Of course, if the Nettles truck had been slowed somewhat, and Mitchell, as a result of that act and of his imprudent driving, had struck such vehicle and forced it across the center line and into the Muse truck, Mitchell's negligence, under that supposition, would have been a proximate cause of the accident. But that is not the factual situation presented here.
The fact that Mitchell's car was at the exact spot where the child was falling is unimportant in reaching a correct decision in this controversy. It might have been two feet farther to the right or even 20 feet closer to the Nettles truck, with imprudent and negligent driving being the result; but in either event contact with the child would never have occurred and certainly there would have been no liability on the part of these defendants.
Much reliance is placed by plaintiffs' counsel, in support of this action, on the *Page 253 
holding of this court in Arnold et al. v. Griffith et al., 192 So. 761, 763. The two cases, as we appreciate them, are distinguishable. Therein we found that the damage complained of by plaintiff resulted from the combined negligent acts of two other motorists. There were two proximate and concurring causes of the accident. In the course of the opinion we said:
"It is not necessary that the acts be related one to the other. It is sufficient that each contributed in fact to the consummation of harm. There can be no legal or proximate cause unless there is causal connection in fact. Consequences are in fact causal if they would not have happened but for the defendant's conduct. If the acts of the defendant were necessary antecedents of the consequences in question, they are a cause in fact of those consequences. This has become known as the `but for' or sine qua non rule. Harper on Torts, Sec. 109, page 253."
The negligence of each of the offending motorists in the Arnold case, we held, was a necessary antecedent of the consequences in question. The Griffith automobile had been negligently steered to the left of the highway across the paths of the approaching machines of plaintiff and the Andress Motor Company. The vehicle of the latter could not be stopped before striking plaintiff's automobile which it was following too closely. Had either negligent act been absent, the accident would have been averted.
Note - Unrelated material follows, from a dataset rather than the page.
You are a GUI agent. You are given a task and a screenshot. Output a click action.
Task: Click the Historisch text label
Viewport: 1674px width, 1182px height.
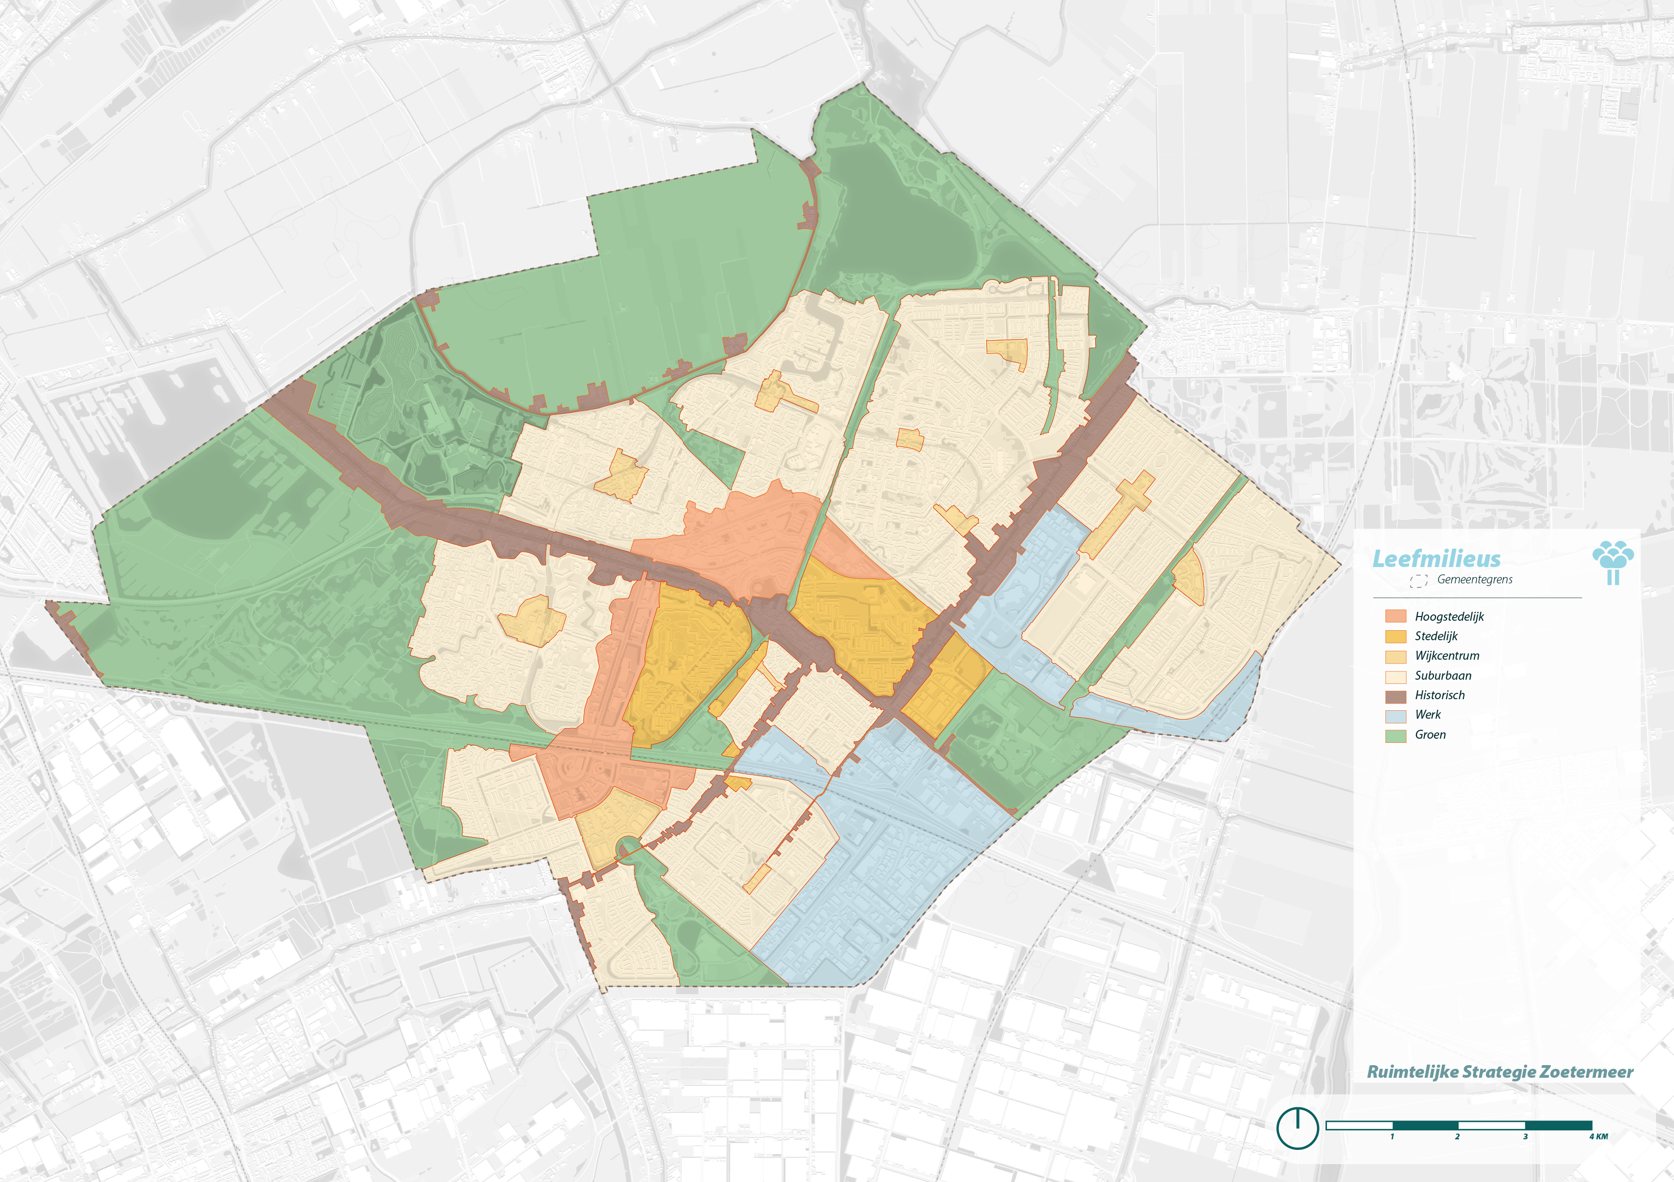point(1439,695)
In the instant action Mitchell's negligence of being in close proximity to the Nettles truck was not an essential step in the commission of the accident. The child would have been precipitated from the Muse truck by the negligent act of Nettles, as he was, even had Mitchell then been many miles from the scene. Perhaps, as plaintiffs' counsel argues, it was the child's contact with the automobile's fender that actually produced the death; but the result undoubtedly would have been the same had the Mitchell automobile, at the moment of the contact, enjoyed a stationary status at the identical spot on the highway that it was, such being at or just off the east edge thereof, and had previously experienced no trailing relationship with the Nettles truck.
The judgment in our opinion is correct, and it is affirmed.